*** THE INPUT

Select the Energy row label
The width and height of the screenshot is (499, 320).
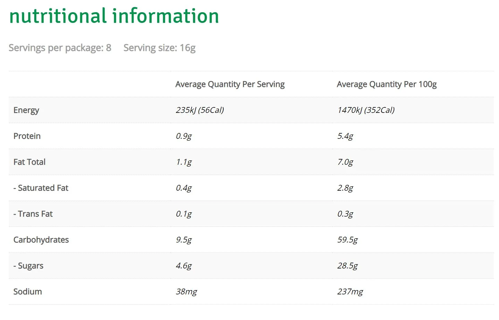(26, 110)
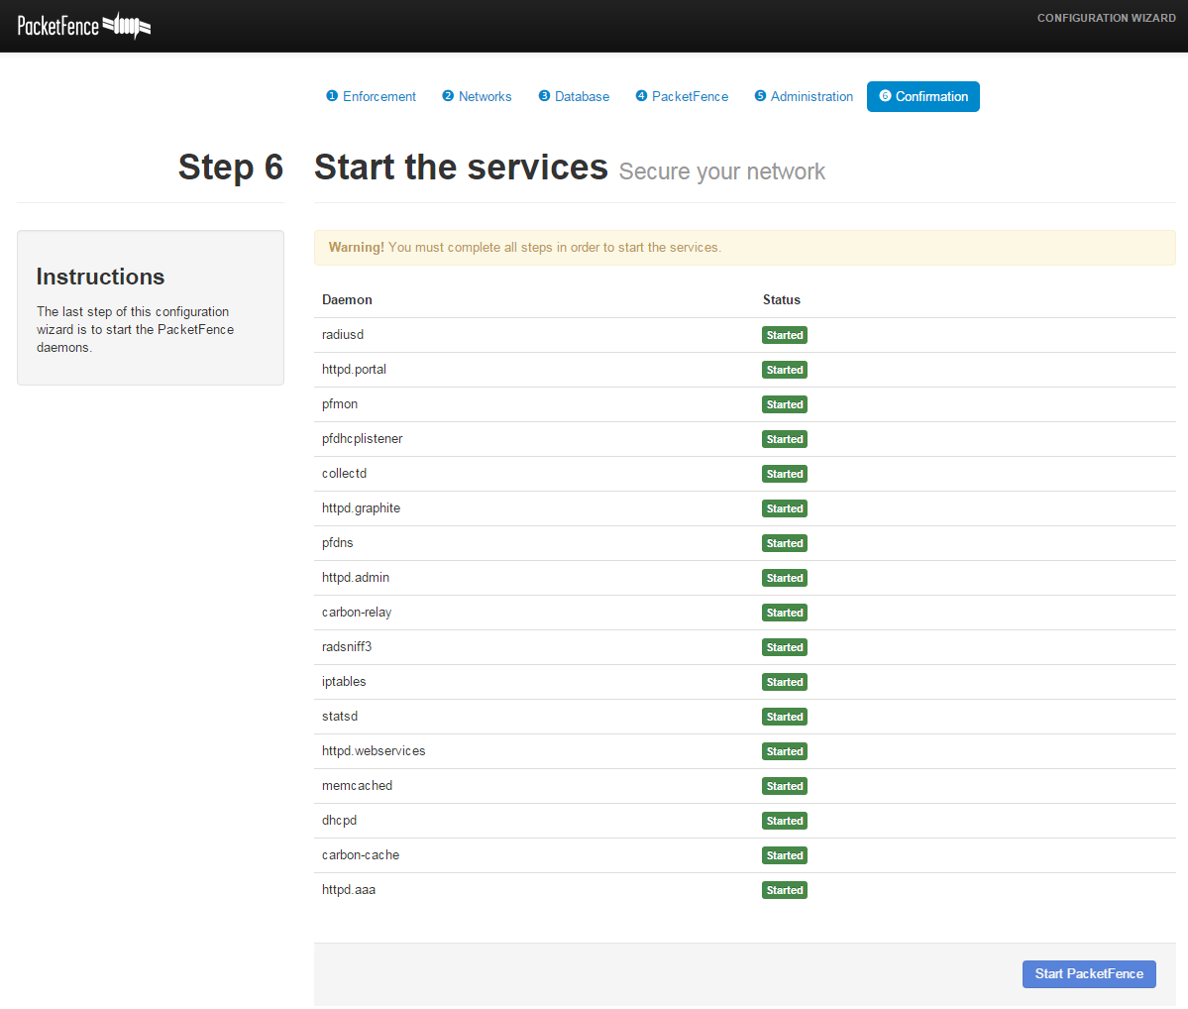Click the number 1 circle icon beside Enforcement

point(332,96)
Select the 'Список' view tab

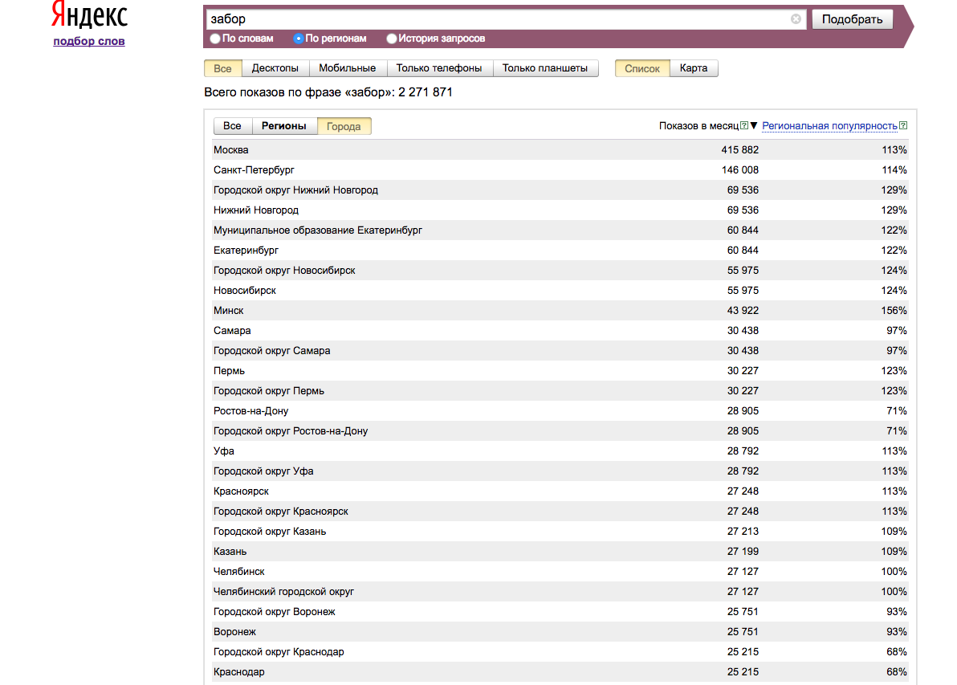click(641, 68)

******

## WORK TO DO
Rewrite the listing above as a numbered list with one item per line. Leave out the blank lines and the pictures.

## WRITTEN SOLUTION
1. Select the Energy row label
2. The width and height of the screenshot is (499, 320).
3. (26, 110)
4. Click the number 1 circle icon beside Enforcement
5. point(332,96)
6. Select the 'Список' view tab
7. click(641, 68)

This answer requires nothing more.